Os conteúdos, mais extensos, incluem uma abordagem histórica que começa antes de Cristo e termina em Portugal, em 2001.
A mesma mensagem para envolver os alunos e, passando-se por cima do professor, apresenta-lhes as tarefas com desenhos e outras representações gráficas que é normal em manuais e exames, pressupondo que eles só conseguem resolver problemas muito concretos. Convido o leitor a dar uma vista de olhos porque… só visto!
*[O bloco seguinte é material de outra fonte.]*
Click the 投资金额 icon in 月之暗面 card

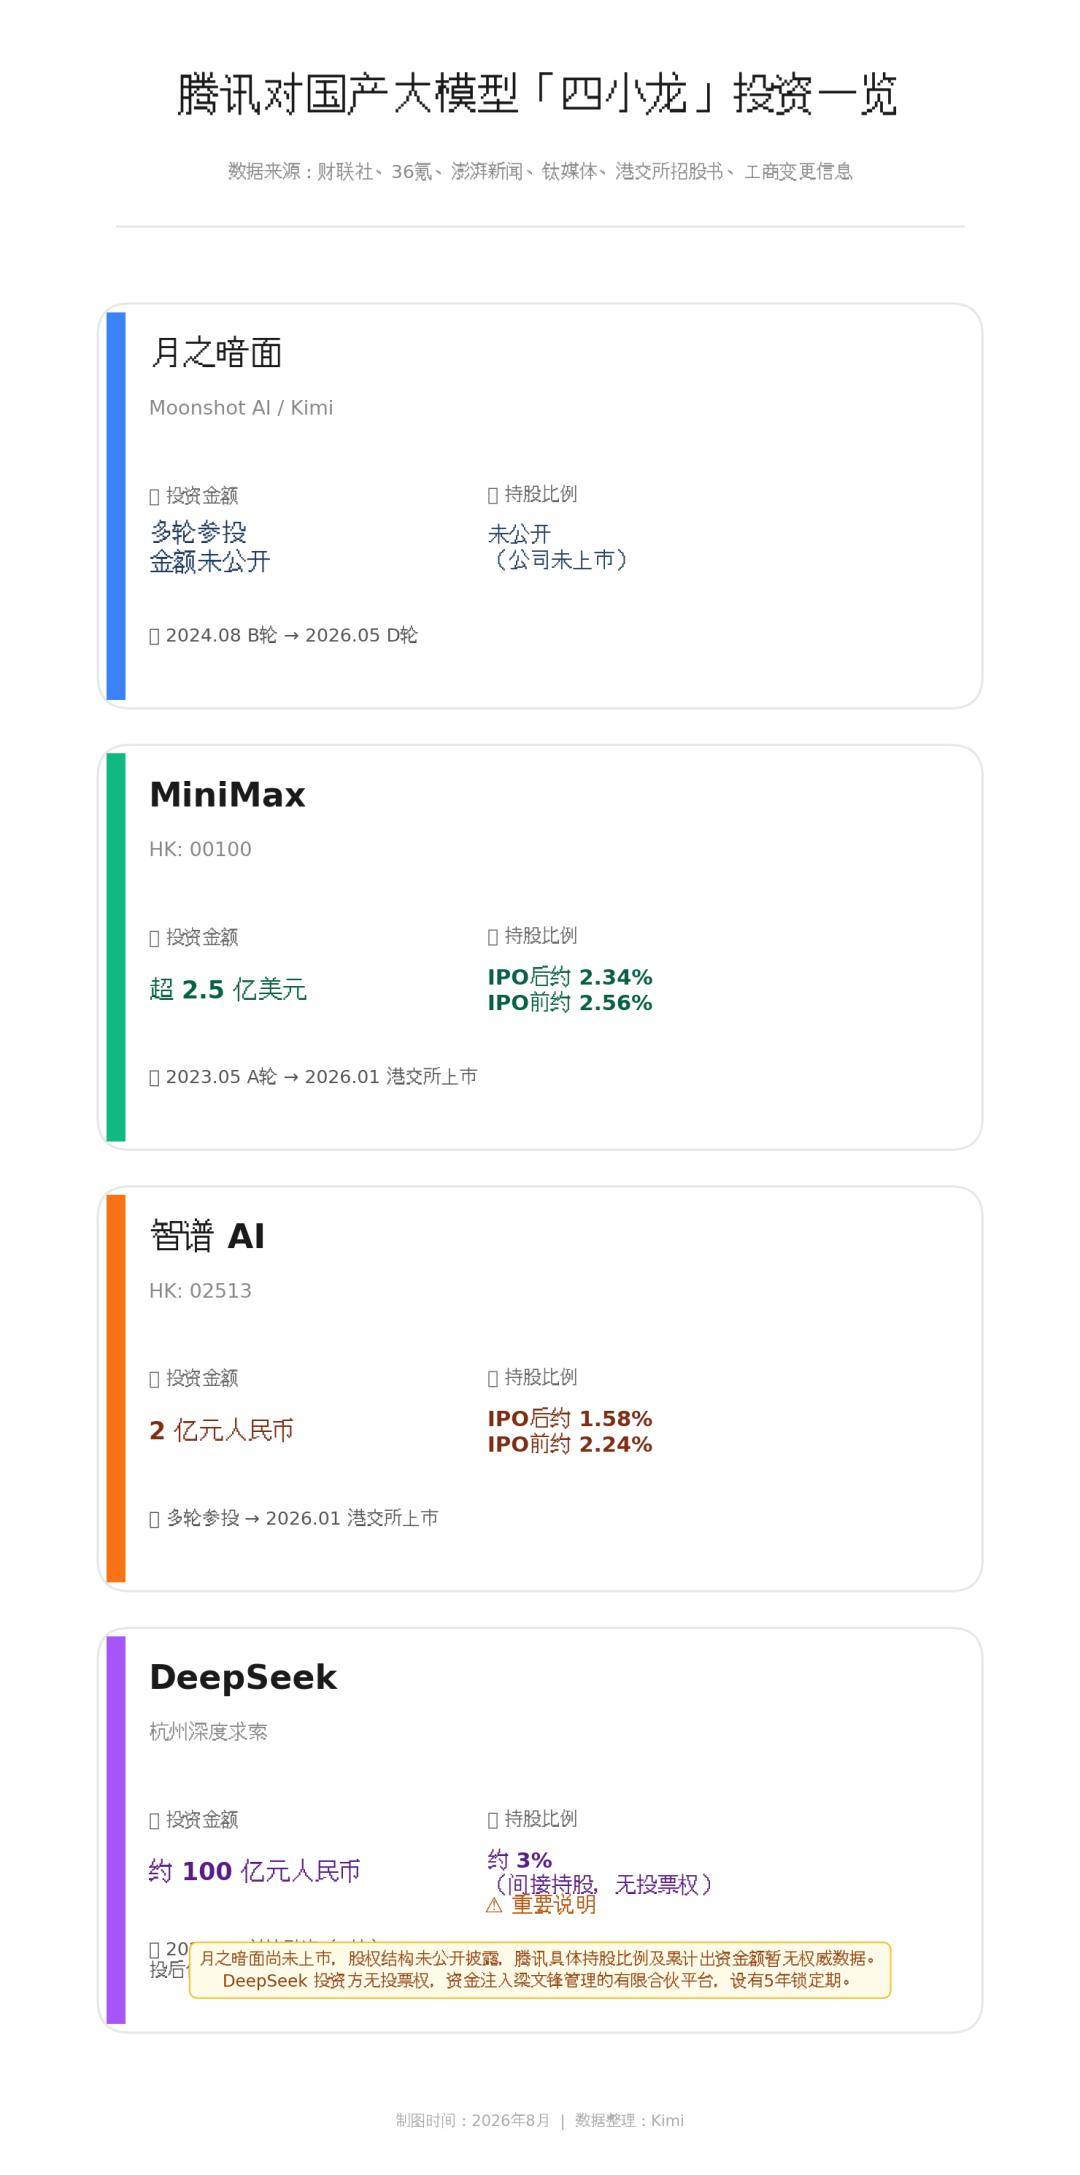click(154, 496)
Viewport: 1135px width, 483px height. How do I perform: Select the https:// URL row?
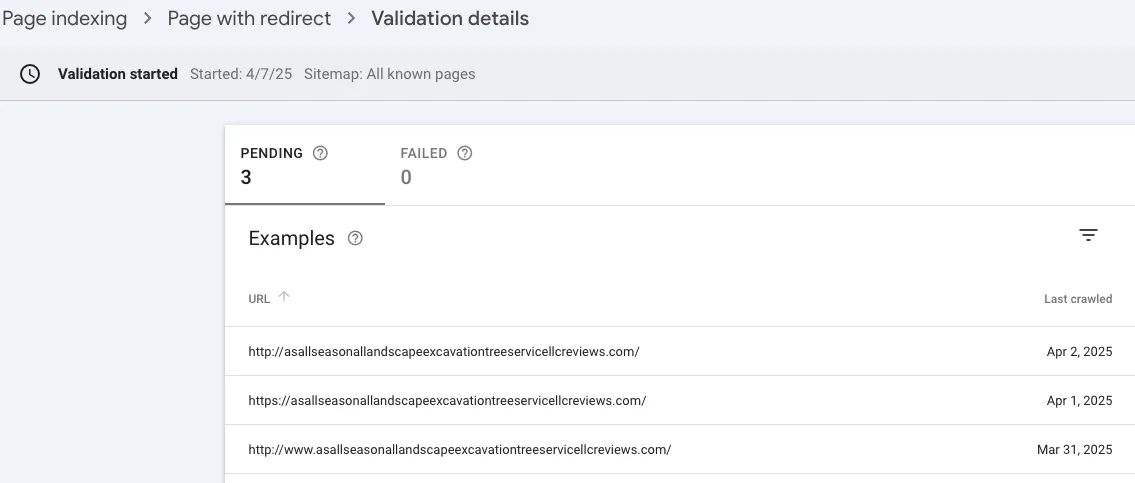[447, 400]
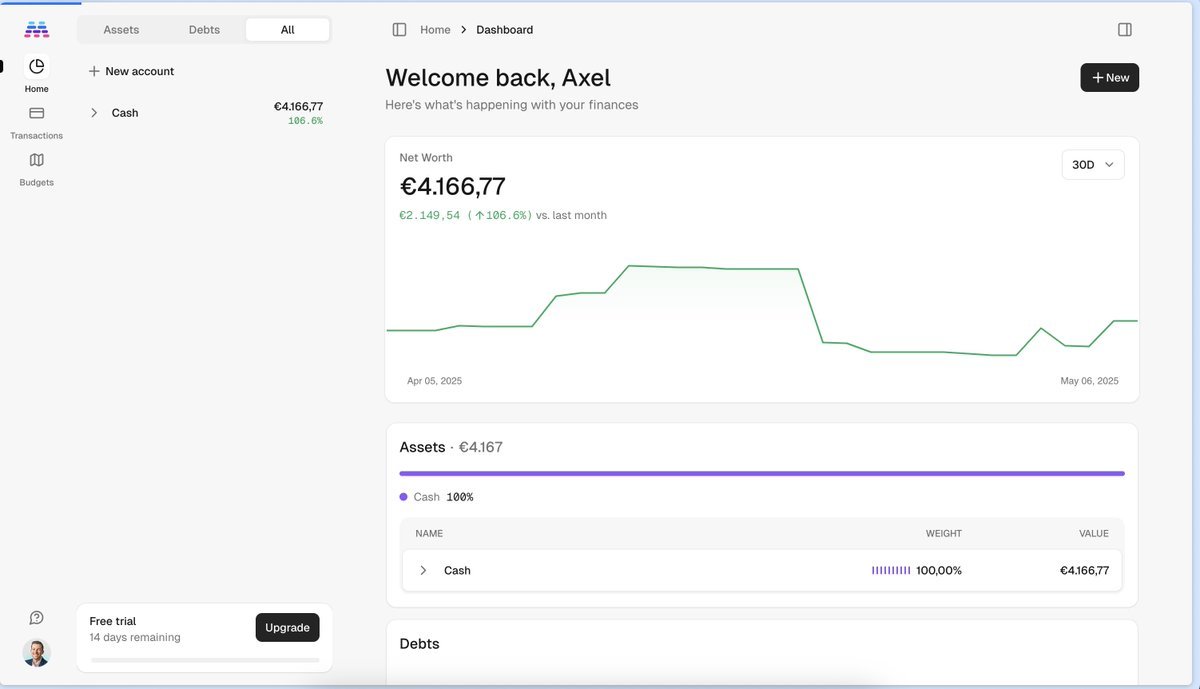Open Budgets using the map icon
1200x689 pixels.
point(37,160)
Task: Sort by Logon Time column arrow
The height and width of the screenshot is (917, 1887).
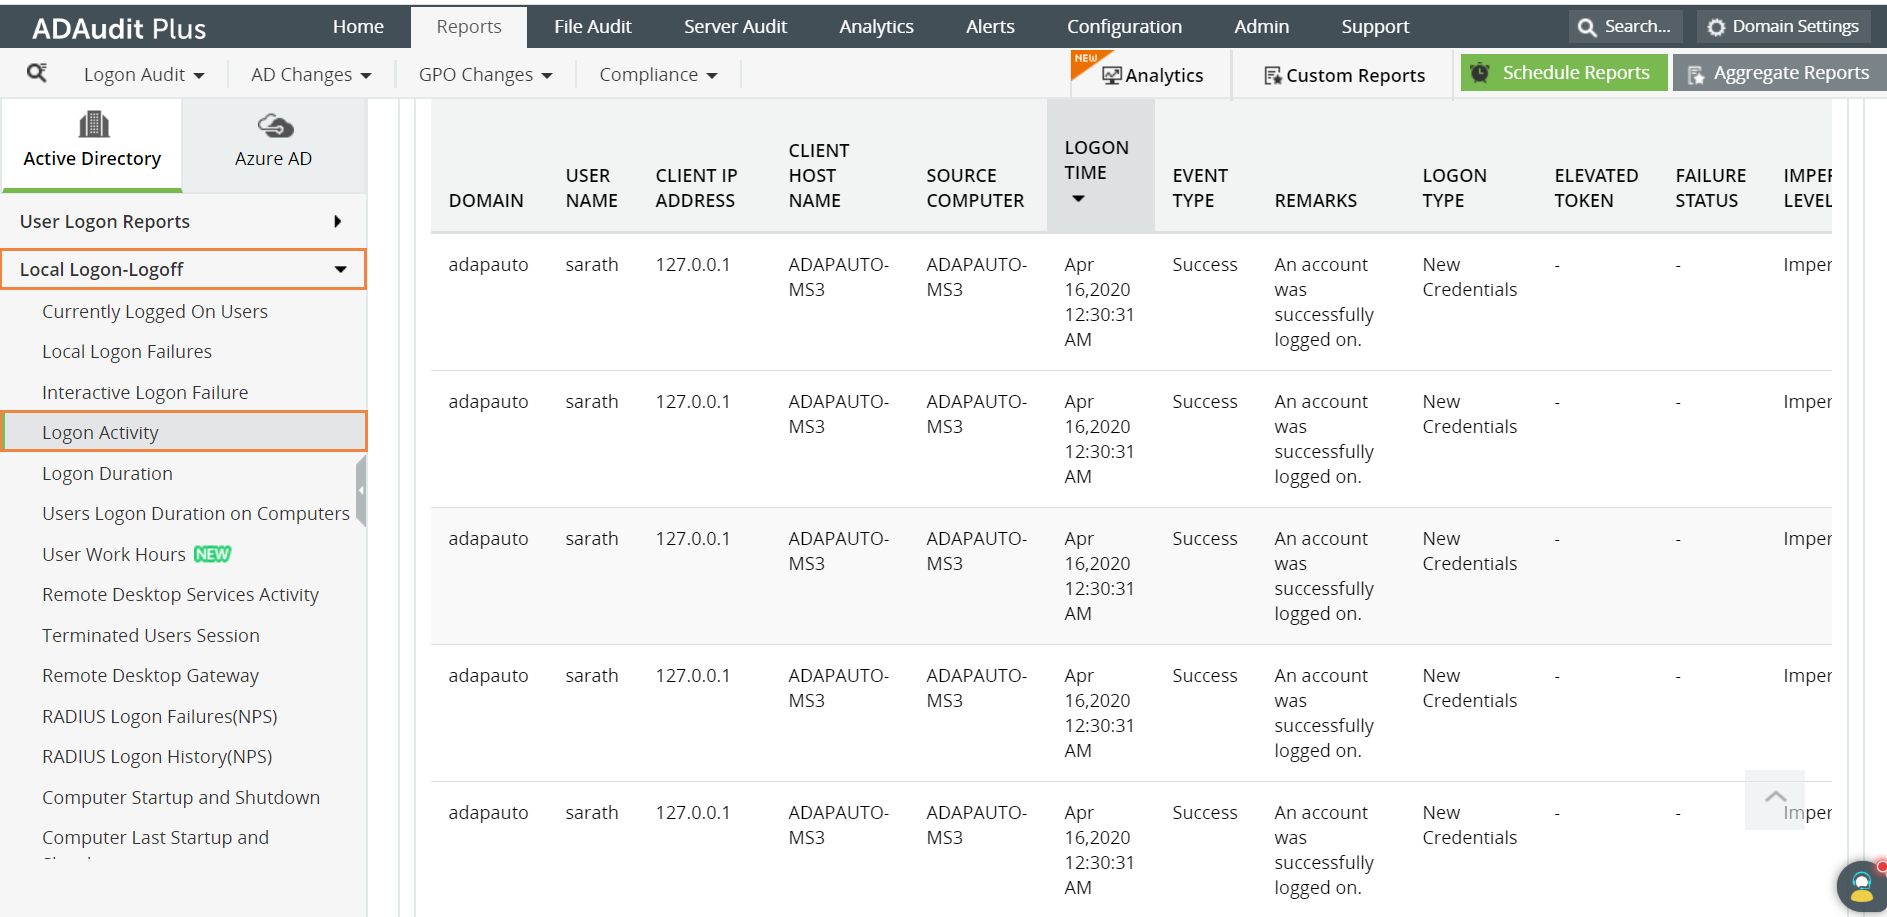Action: coord(1078,199)
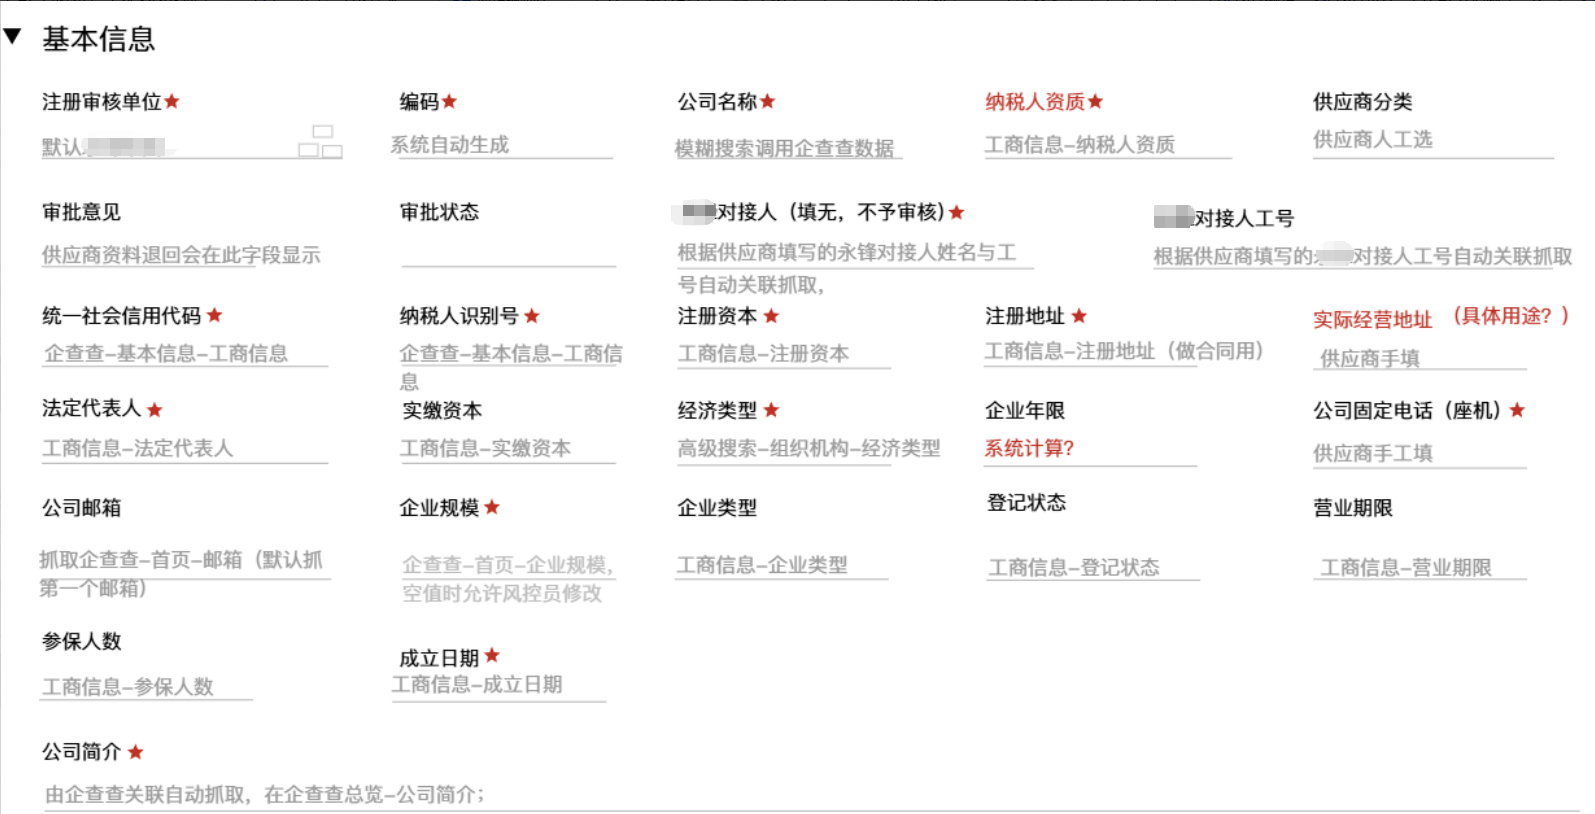Click the 编码 input field

pos(502,145)
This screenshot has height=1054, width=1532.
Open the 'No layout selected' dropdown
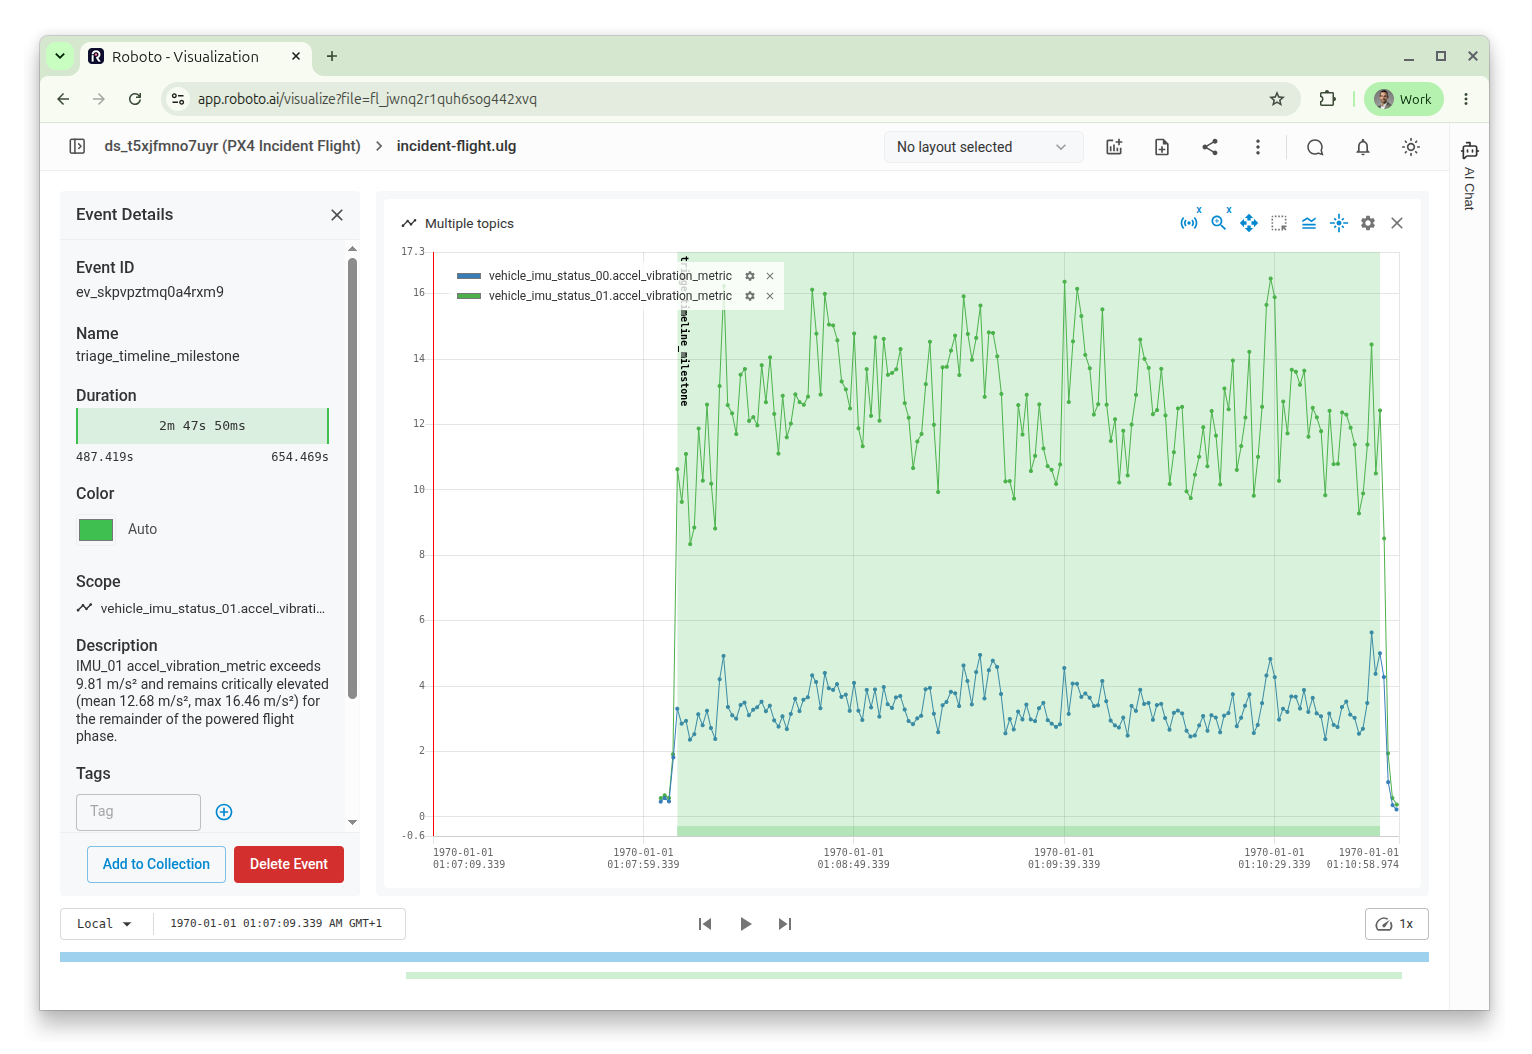(983, 147)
Não resisto, no entanto a deixar um exemplo:
O Presidente da Câmara de VilaCensos pretende construir uma nova infraestrutura num bairro da vila, onde foram demolidos prédios velhos. Este espaço deverá ser utilizado pelas pessoas que moram nessa zona. O Presidente está indeciso entre construir um parque ou um centro comercial. Se o número de crianças e de idosos for superior a 50% do total da população a opção será construir um parque. Caso contrário, os adultos estarão em maioria e o Presidente irá construir um centro comercial. Ajuda o Presidente da Câmara de VilaCensos a tomar a decisão do que construir no espaço identificado na Figura 1, calculando o número de crianças, adultos e idosos que vivem na vizinhança, nas casas A a J.
Para a aula do Secundário recomendam-se as “ligações curriculares” de História, Geografia, História e Economia, mas a estrutura do conteúdo mantém-se, complexificando-se ligeiramente em relação à aula anterior.
De notar que, neste ciclo os alunos deixam de ser tratados por “tu” para serem tratados por “você”. Afinal, é outro patamar… o que se percebe nas tarefas (que… para uma aula... bem, não estou a ver como se poderão concretizar, mas talvez o dito Instituto possa explicar), que são:
- um teste de conhecimentos:
- um inquérito nas suas várias fases: definição das questões, recolha de dados, tratamento dos dados e apresentação dos resultados. Sugere-se como temática do inquérito “Planos de Futuro”, relacionada com o futuro escolar e profissional dos alunos das turmas do secundário da escola e
- um pequeno estudo sobre os Censos em Portugal de 1864 a 2001. Para tal, aceda ao site http://censos.ine.pt/ , onde pode consultar também a informação recolhida e apurada nos Censos já realizados. Seleccione um ou mais indicadores e analise a evolução desses indicadores ao longo do tempo. Por exemplo, considere a variável população residente; comece por registar numa tabela os dados relativos à população portuguesa residente em Portugal, no período de 1864 a 2001; represente graficamente os dados e analise a evolução da população ao longo deste período de tempo. No final, elabore um relatório com as principais conclusões desse estudo.
A conclusão desta extensa descrição parece ser: com tão esmerados planos, os professores não têm qualquer trabalho acrescido, bastando que os apliquem e, assim, contribuam para o sucesso dos Censos 2011! Ma será assim?